Libby Prison Interior
This engraving published in Harper's Weekly on October 17, 1863, shows an interior view of Libby Prison in Richmond, Virginia, where Union officers were held during the Civil War. The rooms were only lightly furnished and generally open to the elements, with bars over the windows. Any officer who approached a window risked being shot by Confederate guards. Harper's credits the engraving to Captain Harry E. Wrigley of the Topographical Engineers, "who was several months in Libey Prison, and had ample leisure to make drawings and observations."

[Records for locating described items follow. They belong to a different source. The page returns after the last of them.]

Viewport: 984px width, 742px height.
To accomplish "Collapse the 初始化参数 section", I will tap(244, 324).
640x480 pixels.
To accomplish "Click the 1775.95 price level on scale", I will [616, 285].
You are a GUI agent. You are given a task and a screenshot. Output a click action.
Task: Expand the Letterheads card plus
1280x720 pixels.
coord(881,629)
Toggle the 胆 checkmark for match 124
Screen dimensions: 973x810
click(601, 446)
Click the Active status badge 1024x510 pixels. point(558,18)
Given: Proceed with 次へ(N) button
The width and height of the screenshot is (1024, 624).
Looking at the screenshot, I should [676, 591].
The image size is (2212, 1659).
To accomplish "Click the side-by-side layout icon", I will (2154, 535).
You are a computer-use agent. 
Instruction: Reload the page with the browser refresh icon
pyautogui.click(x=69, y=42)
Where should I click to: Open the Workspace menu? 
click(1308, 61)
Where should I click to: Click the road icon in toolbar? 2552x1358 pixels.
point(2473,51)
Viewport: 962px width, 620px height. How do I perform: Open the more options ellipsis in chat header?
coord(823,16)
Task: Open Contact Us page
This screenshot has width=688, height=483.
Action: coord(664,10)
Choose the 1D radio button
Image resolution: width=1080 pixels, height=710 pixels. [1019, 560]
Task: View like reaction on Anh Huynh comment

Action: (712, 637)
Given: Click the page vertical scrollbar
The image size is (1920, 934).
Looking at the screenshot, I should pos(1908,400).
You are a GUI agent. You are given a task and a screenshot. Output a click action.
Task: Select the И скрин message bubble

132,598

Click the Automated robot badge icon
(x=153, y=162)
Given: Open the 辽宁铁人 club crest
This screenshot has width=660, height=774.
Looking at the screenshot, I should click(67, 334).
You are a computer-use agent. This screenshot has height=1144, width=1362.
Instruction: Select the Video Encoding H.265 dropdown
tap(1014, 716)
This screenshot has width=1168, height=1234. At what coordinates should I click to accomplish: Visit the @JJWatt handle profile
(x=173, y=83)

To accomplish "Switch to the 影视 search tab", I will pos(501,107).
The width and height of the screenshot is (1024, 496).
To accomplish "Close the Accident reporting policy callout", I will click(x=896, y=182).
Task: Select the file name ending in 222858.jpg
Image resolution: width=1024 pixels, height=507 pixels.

The magazine also reports that the Wrigley portraits, in the upper left and right of the image, are of "Captains Sawyer and Flynn, the two officers who were selected by Jeff Davis to be murdered in retaliation for the execution by General Burnside of two rebel spies. The despot of the Slave Confederacy has not yet carried his threat into execution; but the sentence of death still hangs over the two officers, and must be hard to bear." Union officials responded by threatening to execute two prominent prisoners of its own, the sons of John Winder, provost marshal of Richmond, and Confederate general Robert E. Lee. In the end, the executions did not take place, and in March 1864, Henry W. Sawyer was exchanged for Fitzhugh Lee.
Union spy Elizabeth Van Lew lived just six blocks from the prison and although she was never able to gain entrance there, she bribed guards for various purposes, such as having prisoners transferred to hospitals where she might visit them. In several cases, she passed information to inmates using a custard dish with a secret compartment. In 1864, as the head of a Richmond spy network managed by Union general Benjamin F. Butler, she may have assisted some of the 109 prisoners who tunneled out of Libby. Fifty-nine eventually reached Union lines.